**About this exercise**
In your output, repeat each entry exactly and include no pictures.

Saved entries:
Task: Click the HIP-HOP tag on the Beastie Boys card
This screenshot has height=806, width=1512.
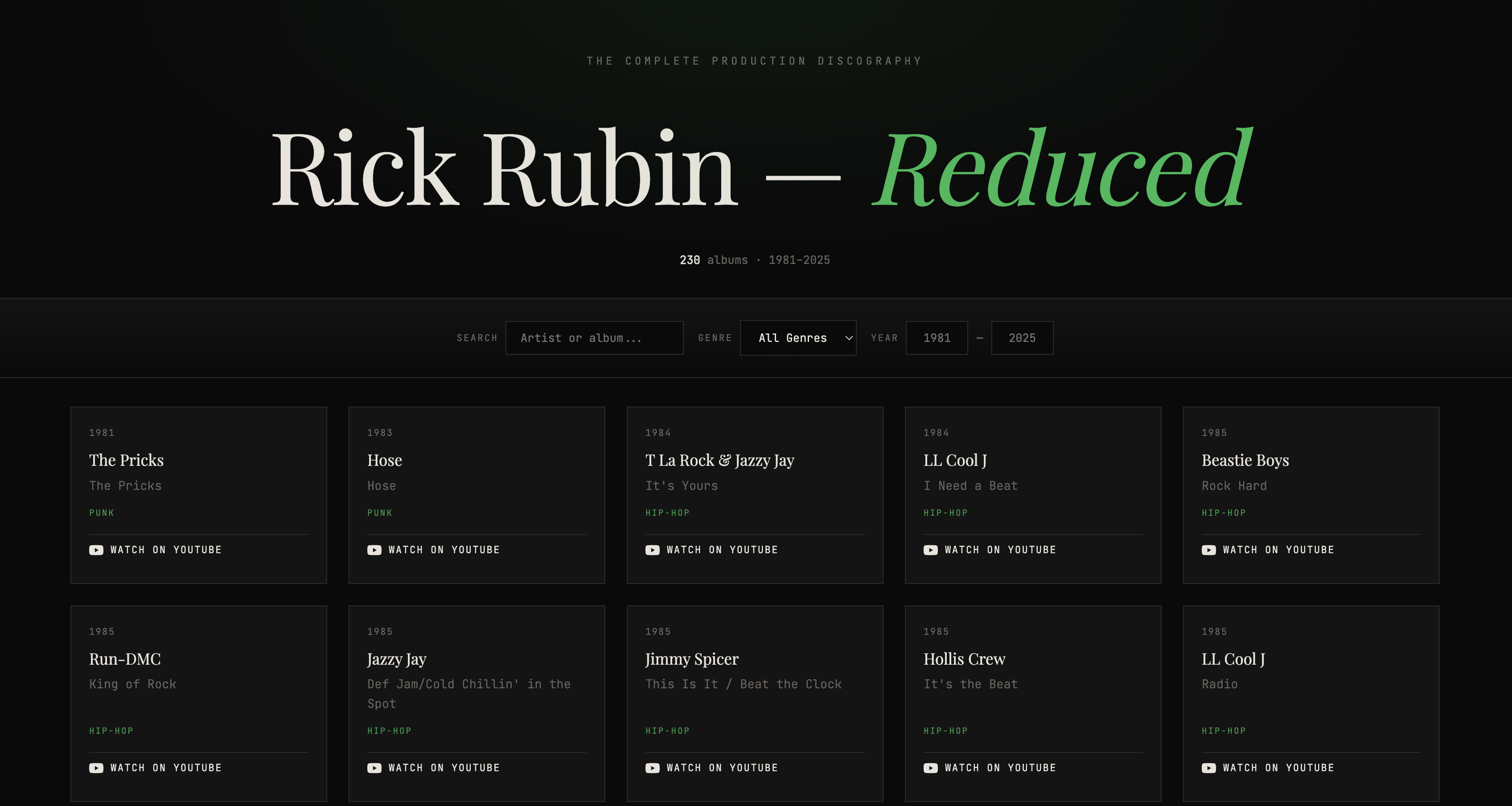Action: pyautogui.click(x=1224, y=513)
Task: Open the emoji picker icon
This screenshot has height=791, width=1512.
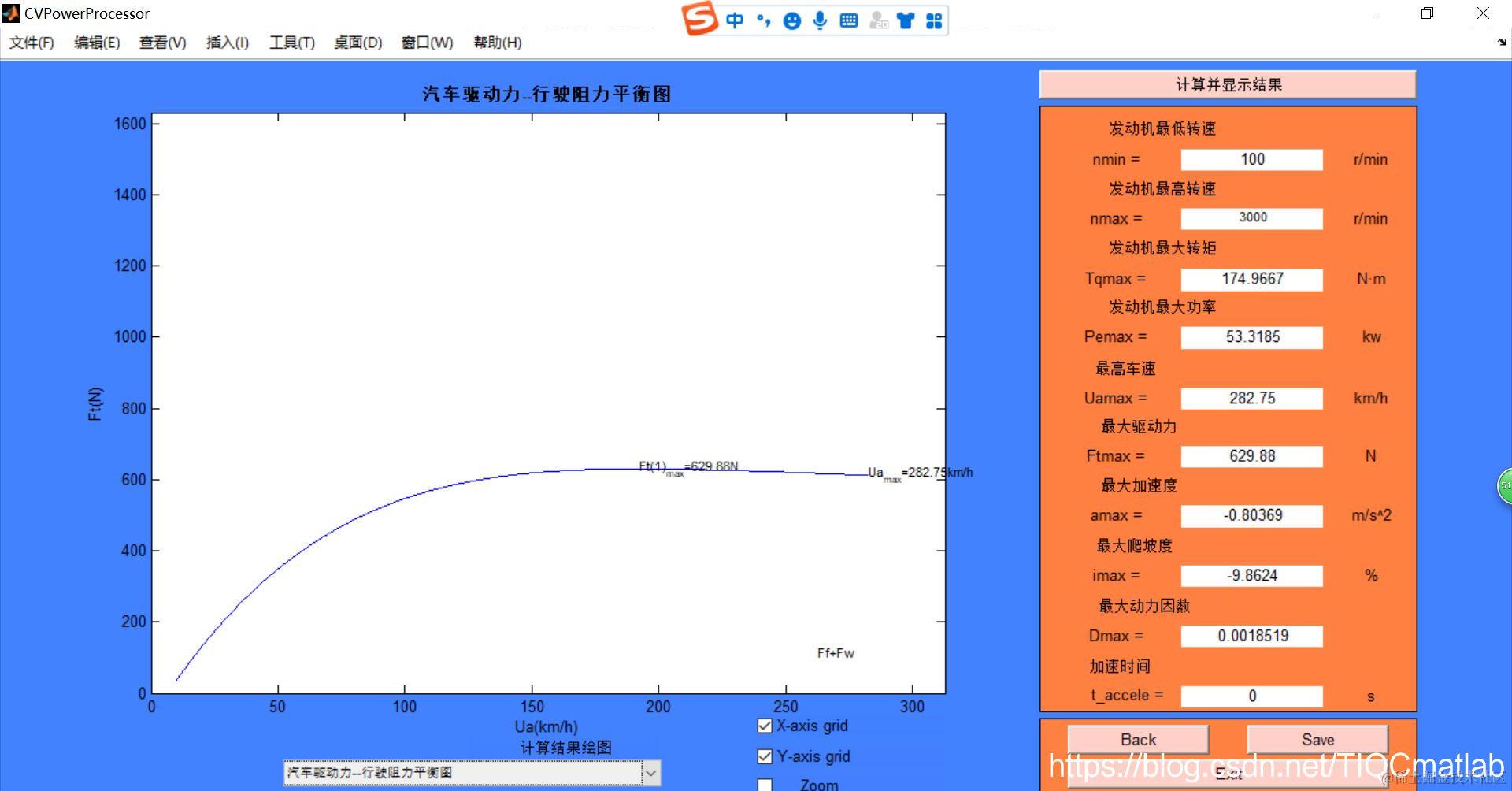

**Solution to this task**
Task: Click the HIP-HOP tag on the Beastie Boys card
This screenshot has height=806, width=1512.
Action: pyautogui.click(x=1224, y=513)
Task: Open the emoji picker icon
This screenshot has height=791, width=1512.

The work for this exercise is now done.